PASSAGE SHOWN:
>>>
The president placed around each honoree’s neck a new medal that was designed, created and donated by jeweler Tiffany & Co., according to the Kennedy Center and Trump.
It’s a gold disc etched on one side with the Kennedy Center’s image and rainbow colors. The honoree’s name appears on the reverse side with the date of the ceremony. The medallion hangs from a navy blue ribbon and replaces a large rainbow ribbon decorated with three gold plates that rested on the honoree’s shoulders and chest and had been used since the first honors program in 1978.
Trump honors the honorees
Strait, wearing a cowboy hat, was first to receive his medal. When the country singer started to take off the hat, Trump said, “If you want to leave it on, you can. I think we can get it through.” But Strait took it off.
The president said Crawford was a “great star of Broadway” for his lead role in the long-running “Phantom of the Opera.” Of Gaynor, he said, “We have the disco queen, and she was indeed, and nobody did it like Gloria Gaynor.”
Trump was effusive about his friend Stallone, calling him a “wonderful” and “spectacular” person and “one of the true, great movie stars” and “one of the great legends.”
Kiss is an “incredible rock band,” he said.
Songs by honorees Gaynor and Kiss played in the Rose Garden just outside the Oval Office as members of the White House press corps waited nearby for Trump to begin the ceremony.
The president president said in August that he was “about 98 percent involved” in choosing the 2025 honorees when he personally announced them at the Kennedy Center, the first slate chosen under his leadership. The honorees traditionally had been announced by press release.
It was unclear how they were chosen. Before Trump, it fell to a bipartisan selection committee.
“These are among the greatest artists, actors and performers of their generation. The greatest that we’ve seen,” Trump said. “We can hardly imagine the country music phenomena without its king of country, or American disco without its first lady, or Broadway without its phantom — and that was a phantom, let me tell you — or rock and roll without its hottest band in the world, and that’s what they are, or Hollywood without one of its greatest visionaries.”
“Each of you has made an indelible mark on American life and together you have defined entire genres and set new standards for the performing arts,” Trump said.
Trump also attended an annual State Department dinner for the honorees on Saturday. In years past, the honorees received their medallions there but Trump moved the ceremony to the White House.
Trump to host the Kennedy Center Honors
Meanwhile, the glitzy Kennedy Center Honors program and its series of tribute speeches and performances for each recipient is set to be taped on Sunday at the performing arts center for broadcast later in December on CBS and Paramount+. Trump is to attend the program for the first time as president, accompanied by his wife, first lady Melania Trump.
<<<
INPUT DATA:
>>>
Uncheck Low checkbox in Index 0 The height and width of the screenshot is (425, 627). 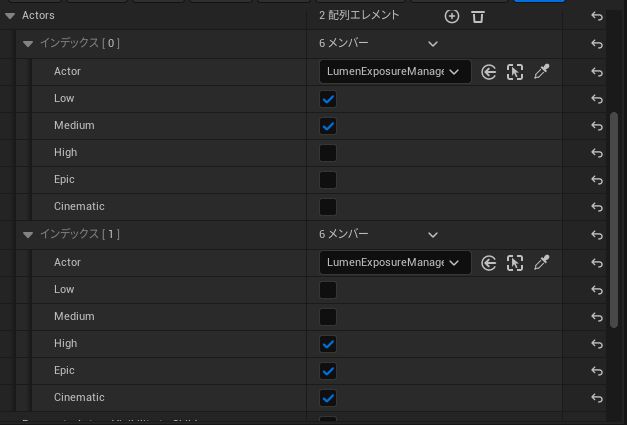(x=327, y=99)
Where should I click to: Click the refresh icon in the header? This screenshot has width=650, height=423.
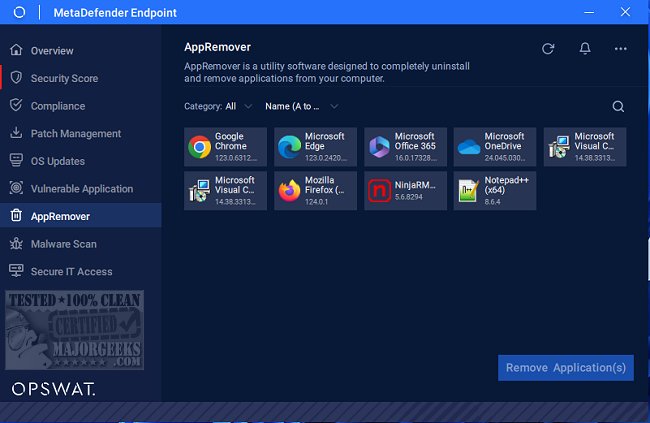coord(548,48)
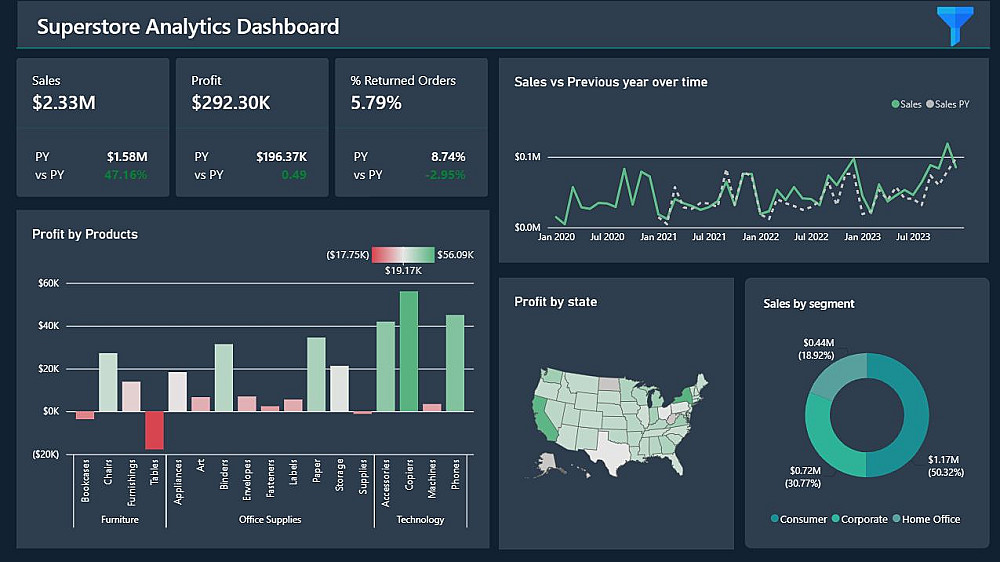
<<<
QUESTIONS:
1. Quote the Kennedy Center Honors article word for word, from "It’s a gold" up to and including "program in 1978.".
2. Translate this sentence from the Kennedy Center Honors article into Spanish: "Trump also attended an annual State Department dinner for the honorees on Saturday."
The material has no connection to the Kennedy Center Honors article.

ANSWERS TO THE EXERCISE:
1.
It’s a gold disc etched on one side with the Kennedy Center’s image and rainbow colors. The honoree’s name appears on the reverse side with the date of the ceremony. The medallion hangs from a navy blue ribbon and replaces a large rainbow ribbon decorated with three gold plates that rested on the honoree’s shoulders and chest and had been used since the first honors program in 1978.

2. Trump también asistió el sábado a una cena anual del Departamento de Estado en honor a los homenajeados.